Last year, China’s overseas investment reached $72.2 billion, and this year, China’s foreign investment is expected to top $100 billion for the first time.
According to Fortune Magazine’s 500 Top Global Companies List this year, China has a record number of 89 companies listed, next only to the United States.
“However, most of these companies are still domestic-oriented,” said Wang. “For these companies that wish to get more market share globally, one of the key challenges is that they don’t have enough global talent — particularly global executive talent.”
“China will need many more global executives and managers to cope with the rapid increase of Chinese companies, global investment and business activities,” he said.
Zheng Hong, HR manager with Hangzhou Hongsheng Beverage Group, the mainland’s largest soft drinks company by sales, expressed the same wish.
“We hope to create our own brand, which can influence and change consumption habits in the global beverage industry,” she said. “But we are lacking innovative people who are capable of doing so.”
The fields most in need of professional talent from abroad include hi-tech industries, energy/natural resources, healthcare and life sciences, according to the 2013 Executive Search Industry Global Outlook Report, by the Association of Executive Search Consultants.
“The senior executive talent shortage is the most visible this year in China,” said Peter Felix, president of the New York-based global headhunting organization.
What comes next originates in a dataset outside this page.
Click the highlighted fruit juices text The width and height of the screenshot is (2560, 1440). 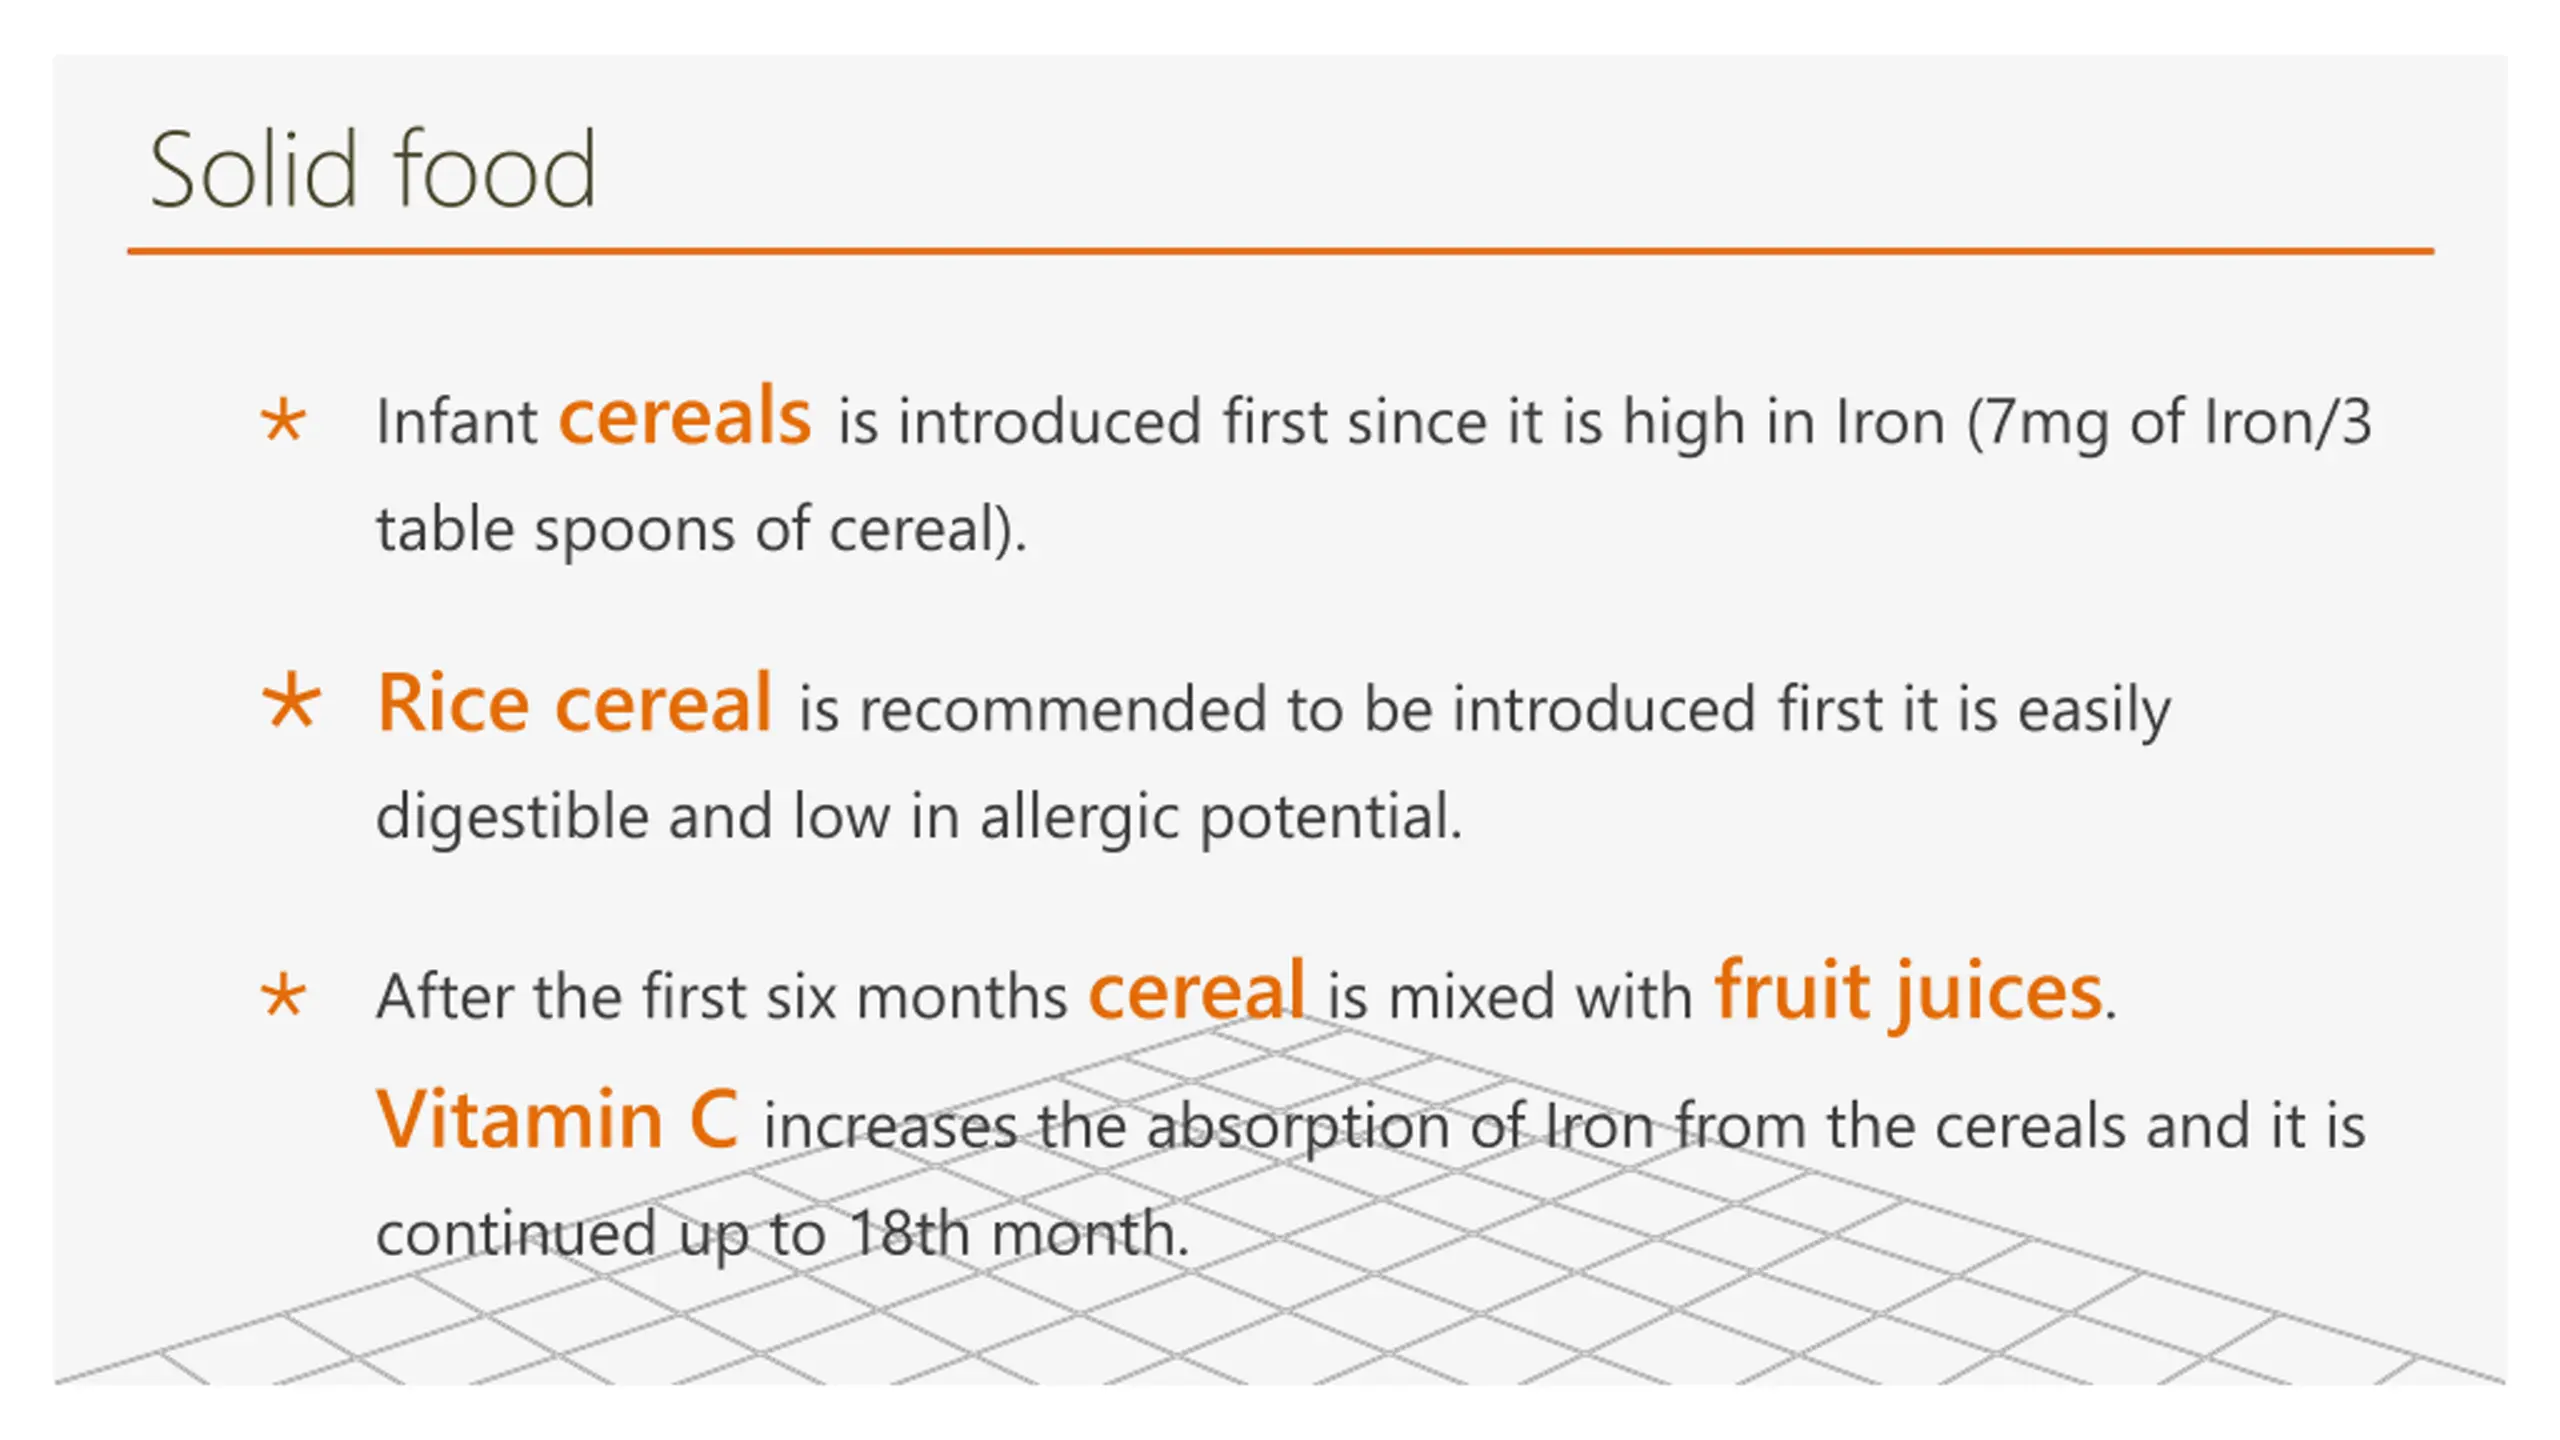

Citing one example of the penetration of foreign talent into the Chinese business world, Felix said that around half of Lenovo’s board of directors are American.
“In order to retain this high-end group of talent, China needs to compete with other countries,” he said. Liu Huaisong, chairman of Zhongguancun Talent Association, said that compared with Silicon Valley in United States where more than 40 percent of the companies are started by foreigners, Zhongguancun, China’s “Silicon Valley”, has a low proportion of overseas talent.
Felix told China Daily that his organization, as well as the China Global Talent Society and Zhongguancun Talent Association, are joining forces to help Chinese high-tech companies search executives globally.
“In this sense, China needs to create a whole package, including visa policy, education, retirement, legal system and also environment, to attract them,” Felix said.
However, there are tensions between the need for global talent and current social policies.
Lin Lei, deputy head of human resources for Microsoft China, said that the issuing of visas is a big issue.
“If there were more green cards issued to the senior executives, things would be easier,” she said, citing the example of Zhang Yaqin, corporate vice-president of Microsoft, who was born in China but now holds a US passport.
According to data from the Ministry of Public Security, China had only issued 4,752 green cards to foreign residents by the end of 2011.
For industry executives like Zhang, who is valuable in every company and every country, we still have to help him renew his visa every year, which is a huge burden. Why not give people like him a green card?” Lin said.
Lin also said that Chinese education, healthcare and environmental standards are not always conducive to retaining talents.
“If Chinese professionals who have global industry experience immigrate to other countries because they are dissatisfied with the package offered to them, it will be a huge loss for the country,” she said.